Focusing, eye teaming, and eye tracking dysfunctions
Accommodative (focusing), Vergence (eye teaming), and Oculomotor (eye tracking) Dysfunctions
Accommodation is the ability of a child or young adult to adjust their focusing system (change focus as you would in a camera) to allow a sharp image to reach the retina (back of the eye). As an object is brought closer to the face, accommodation / focusing has to increase to keep an image clear. This process is controlled by the lens inside of the eye (behind the iris / colored part of the eye). As the lens becomes rounder, accommodation / focusing increases. In children, the amount of focusing power (amplitude), the ability to stay focused on something for a period of time comfortably (sustainability), and the ability to quickly change that focus between different distances (facility) should be high. With age, the lens loses its elasticity resulting in the reduction of both the amplitude (amount of power) and facility (ability to change it quickly) and sustaining close working distances becomes uncomfortable – which is why we need to wear reading glasses when we get older.
Vergence is the simultaneous inward (convergence) or outward (divergence) turning of the eyes allowing both eyes to look at the same place at the same time. If the eyes do not both point at an object at the same time, the object will appear double (see two of something when it should be one).
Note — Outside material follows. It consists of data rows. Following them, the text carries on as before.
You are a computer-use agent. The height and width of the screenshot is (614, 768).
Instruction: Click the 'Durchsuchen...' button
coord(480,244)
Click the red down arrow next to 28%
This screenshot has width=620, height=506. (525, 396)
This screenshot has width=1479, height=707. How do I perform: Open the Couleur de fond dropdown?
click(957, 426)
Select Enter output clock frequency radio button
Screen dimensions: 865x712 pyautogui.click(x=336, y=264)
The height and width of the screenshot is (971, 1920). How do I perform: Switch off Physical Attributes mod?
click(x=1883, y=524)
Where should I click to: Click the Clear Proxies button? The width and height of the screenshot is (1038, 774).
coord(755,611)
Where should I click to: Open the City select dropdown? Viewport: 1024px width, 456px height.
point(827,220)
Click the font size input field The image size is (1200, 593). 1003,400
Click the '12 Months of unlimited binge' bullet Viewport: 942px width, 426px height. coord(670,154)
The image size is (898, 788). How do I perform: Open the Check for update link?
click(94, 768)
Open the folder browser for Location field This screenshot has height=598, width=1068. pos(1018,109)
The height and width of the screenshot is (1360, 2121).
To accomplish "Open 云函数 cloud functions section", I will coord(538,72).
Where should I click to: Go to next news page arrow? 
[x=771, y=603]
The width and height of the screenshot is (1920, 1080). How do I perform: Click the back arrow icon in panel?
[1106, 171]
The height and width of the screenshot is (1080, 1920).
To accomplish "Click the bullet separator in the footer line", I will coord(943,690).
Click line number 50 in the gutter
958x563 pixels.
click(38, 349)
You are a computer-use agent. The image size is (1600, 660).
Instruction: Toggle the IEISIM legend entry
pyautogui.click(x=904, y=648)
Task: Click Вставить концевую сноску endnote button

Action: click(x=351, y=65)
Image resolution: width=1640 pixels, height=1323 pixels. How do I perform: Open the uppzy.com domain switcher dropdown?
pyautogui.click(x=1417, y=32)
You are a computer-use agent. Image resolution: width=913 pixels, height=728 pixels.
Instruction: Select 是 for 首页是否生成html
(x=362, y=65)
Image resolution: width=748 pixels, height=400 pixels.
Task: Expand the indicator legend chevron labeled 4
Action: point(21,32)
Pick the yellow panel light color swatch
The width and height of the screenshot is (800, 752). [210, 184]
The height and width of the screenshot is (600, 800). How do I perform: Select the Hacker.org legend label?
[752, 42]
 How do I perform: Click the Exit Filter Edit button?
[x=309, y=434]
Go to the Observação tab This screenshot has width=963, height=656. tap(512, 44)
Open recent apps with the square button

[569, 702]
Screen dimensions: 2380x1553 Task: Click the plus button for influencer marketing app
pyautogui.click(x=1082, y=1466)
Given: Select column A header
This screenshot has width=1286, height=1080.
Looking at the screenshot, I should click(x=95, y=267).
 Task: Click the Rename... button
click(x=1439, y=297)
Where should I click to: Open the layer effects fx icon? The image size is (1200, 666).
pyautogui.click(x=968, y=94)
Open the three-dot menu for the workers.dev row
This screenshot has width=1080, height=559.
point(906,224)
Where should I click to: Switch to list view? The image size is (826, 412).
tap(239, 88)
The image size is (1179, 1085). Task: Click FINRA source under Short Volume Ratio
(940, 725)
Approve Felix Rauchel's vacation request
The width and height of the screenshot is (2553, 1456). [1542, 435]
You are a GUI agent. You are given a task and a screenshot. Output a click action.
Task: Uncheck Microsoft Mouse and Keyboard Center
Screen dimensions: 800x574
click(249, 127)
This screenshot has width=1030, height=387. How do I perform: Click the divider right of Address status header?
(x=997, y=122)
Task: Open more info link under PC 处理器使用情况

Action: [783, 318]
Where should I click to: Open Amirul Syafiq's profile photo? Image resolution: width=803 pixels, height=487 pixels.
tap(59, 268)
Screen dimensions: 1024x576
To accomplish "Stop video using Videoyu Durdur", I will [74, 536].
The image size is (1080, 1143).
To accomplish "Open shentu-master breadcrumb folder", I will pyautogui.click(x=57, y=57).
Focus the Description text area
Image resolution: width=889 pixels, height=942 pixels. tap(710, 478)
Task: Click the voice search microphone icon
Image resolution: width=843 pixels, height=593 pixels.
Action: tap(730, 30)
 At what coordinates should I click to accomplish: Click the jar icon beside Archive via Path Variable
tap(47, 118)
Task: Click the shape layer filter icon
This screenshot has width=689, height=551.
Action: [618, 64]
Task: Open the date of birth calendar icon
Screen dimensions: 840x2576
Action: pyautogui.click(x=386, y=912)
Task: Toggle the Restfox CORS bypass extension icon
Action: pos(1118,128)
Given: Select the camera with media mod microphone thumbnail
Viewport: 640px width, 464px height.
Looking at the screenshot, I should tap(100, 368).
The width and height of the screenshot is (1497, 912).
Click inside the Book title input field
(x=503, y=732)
When looking at an object far away, the eyes diverge (turn out) and seem parallel to each other. When an object comes closer, the eyes have to converge (cross) to keep that image single. The accommodative (focusing) and vergence (eye teaming) systems are very closely interlinked. Thus, the amplitude, sustainability, and facility of the vergence system may decrease with age but not always. In children and young adults, the muscles controlling the movement of the eyes are healthy and have enough strength to control the movement of the eyes. The exact problem in vergence dysfunction is not known, but incorrect eye teaming may stem from a miscommunication between the eyes and the brain on where the eyes should be pointing.
Oculomotor dysfunction occurs when the eyes are unable to quickly, smoothly, or accurately move from one object to another. In order to process visual information accurately, the eyes must be able to properly track objects and jump from one object to another. Good oculomotor skills are critical as they are used in reading, writing, math, copying information, finding something/someone in a background, sports, art, and many other aspects of the visual world. Oculomotor dysfunction, like vergence dysfunction, is usually due to faulty development of eye muscle control.
The brain is not able to process information that it gets from the eyes unless it is clear and distinct. The ability to find and track something and keep it clear and single is crucial for proper visual function and learning.
Symptoms commonly associated with accommodative, vergence, and oculomotor dysfunction include
→ blurred vision
→ difficulty reading
→ blurry vision after sustained reading
→ blurry vision at the end of the day
→ ocular discomfort
→ ‘pulling’ sensation around the eyes
→ eye tiredness or fatigue
→ double vision
→ rubbing eyes when reading
→ avoidance of reading
→ sleepiness when reading
→ squinting, rubbing, or closing an eye
→ motion sickness
→ loss of concentration
→ skipping words / lines
→ problems understanding what you read
→ problems remembering what you read
→ problems copying from the board
→ difficulty with math
→ difficulty with sports
→ seeing words move on a page
→ burning or tearing of the eyes
→ poor eye-hand coordination
→ difficulty following a moving target
→ poor judgement in depth
→ decreased efficiency or productivity
→ need to use finger to keep place
An accommodative, vergence, or oculomotor dysfunction can have a negative effect on a child’s school performance, especially after third grade when the child must read smaller print and reading demands increase (changing from learning to read to reading to learn).
Many children do not report any problems because they do not realize that they should not be having these problems. They think that everyone sees and feels this way.
Although these conditions may change with time, they rarely resolve when left untreated.
Glasses, vision therapy, prisms, and sometimes surgery should all be used appropriately to provide the best visual and functional outcome for a child. The goal of optometric vision therapy is to allow a child to perform their daily tasks comfortably under sustained conditions.
A specific therapy regimen is designed to address the underlying condition and relieve any associated ocular, physical, or psychological symptoms. The duration of treatment depends on the particular patient and their combination of symptoms and problems. The child will be seen by an optometrist trained in vision therapy once a week for 40 minutes and homework will be assigned for the rest of the week – vision therapy will be minimally useful if the homework is not performed as assigned. The completed homework should be brought in at the next appointment.
The first stage of therapy will work to equalize the ability of each eye to quickly and accurately perform the required tasks. This will be followed by integrating the two eyes together and then work to make these skills automatic and effortless. Periodic re-evaluations will be performed in the course of therapy to evaluate its progress and effectiveness. Glasses may sometimes need to be worn for reading even after therapy is concluded.